When her husband was posted to Fort Campbell in 2019, she was delighted to see a position open for an archaeologist. She applied and was thrilled to be hired.

Built over what was once Native American hunting land, Fort Campbell has its own cultural resource management program. The installation straddles the Kentucky-Tennessee border and was built as an Army training facility after the bombing of Pearl Harbor during World War II. In addition to native artifacts, the Fort is home to four buildings considered historically significant, including a house with a log cabin foundation that dates back to the 1830s, and an old school that was once Kentucky’s first racially-integrated school. Two objects—a statue and a state line marker—are also eligible for the National Historic Register.

On top of that, Fort Campbell is also home to 130 cemeteries, family plots leftover from before the area was purchased by the U.S. government.

Sorensen-Mutchie helps oversee all of these resources, from helping civilian families access their ancestors’ graves to documenting new cultural finds. In addition, she and her colleagues often perform community outreach by working with schools to teach students about archaeology, or inform soldiers about the types of artifacts they might find during their training.
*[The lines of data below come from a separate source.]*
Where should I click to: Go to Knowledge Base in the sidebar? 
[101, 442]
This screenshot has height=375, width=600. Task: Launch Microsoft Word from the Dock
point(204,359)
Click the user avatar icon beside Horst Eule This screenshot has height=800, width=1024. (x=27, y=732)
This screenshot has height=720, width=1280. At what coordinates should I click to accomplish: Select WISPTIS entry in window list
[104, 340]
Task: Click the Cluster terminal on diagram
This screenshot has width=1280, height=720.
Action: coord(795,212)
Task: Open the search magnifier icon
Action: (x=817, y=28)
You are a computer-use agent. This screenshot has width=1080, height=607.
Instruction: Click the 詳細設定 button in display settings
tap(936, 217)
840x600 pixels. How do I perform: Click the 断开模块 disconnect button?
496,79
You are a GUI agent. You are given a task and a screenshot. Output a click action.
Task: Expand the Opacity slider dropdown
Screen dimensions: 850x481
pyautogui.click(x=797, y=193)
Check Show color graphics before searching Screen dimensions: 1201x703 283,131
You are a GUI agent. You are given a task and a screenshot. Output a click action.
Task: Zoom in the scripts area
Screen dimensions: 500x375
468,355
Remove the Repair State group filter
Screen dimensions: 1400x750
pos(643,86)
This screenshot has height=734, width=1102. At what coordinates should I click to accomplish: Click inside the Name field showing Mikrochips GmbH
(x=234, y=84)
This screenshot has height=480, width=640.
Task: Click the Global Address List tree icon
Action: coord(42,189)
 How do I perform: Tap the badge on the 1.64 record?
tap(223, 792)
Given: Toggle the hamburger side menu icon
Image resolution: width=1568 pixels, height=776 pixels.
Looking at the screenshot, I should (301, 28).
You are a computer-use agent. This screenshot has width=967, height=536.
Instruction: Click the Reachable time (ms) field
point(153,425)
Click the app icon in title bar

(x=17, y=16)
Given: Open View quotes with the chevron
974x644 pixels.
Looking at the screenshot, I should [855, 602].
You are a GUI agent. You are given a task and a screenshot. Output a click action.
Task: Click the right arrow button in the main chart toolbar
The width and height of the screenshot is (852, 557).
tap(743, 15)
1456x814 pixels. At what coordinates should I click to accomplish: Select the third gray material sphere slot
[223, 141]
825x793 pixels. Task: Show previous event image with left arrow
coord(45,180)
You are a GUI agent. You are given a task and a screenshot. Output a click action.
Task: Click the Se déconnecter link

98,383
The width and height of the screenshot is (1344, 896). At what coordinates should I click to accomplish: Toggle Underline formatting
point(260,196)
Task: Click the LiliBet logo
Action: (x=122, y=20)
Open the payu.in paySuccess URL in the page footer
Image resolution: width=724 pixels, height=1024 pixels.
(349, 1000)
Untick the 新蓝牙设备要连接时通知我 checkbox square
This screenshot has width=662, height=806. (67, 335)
“There is no typical day. Every now and then we get a curveball that makes us think creatively,” she said.

“Whenever a unit wants to do something but it impedes on a cultural resource, we don’t want to just say no. We try and find ways to make it work and be creative about ways to let the mission go forward without negatively impacting the cultural resources that we do have identified on Post.”

The job is important because each piece of the past, whether it’s an arrowhead or a log cabin, tells a story about the people who used to make their homes in the area.

“I like to tell the soldiers that whether you’re here for a year or you decide to retire to this area, Fort Campbell’s story becomes part of yours,” Sorensen-Mutchie said. “I would like them to take some ownership and pride and understand the people that were here before them. Just like those people, we’re leaving our mark for archaeologists of the future.”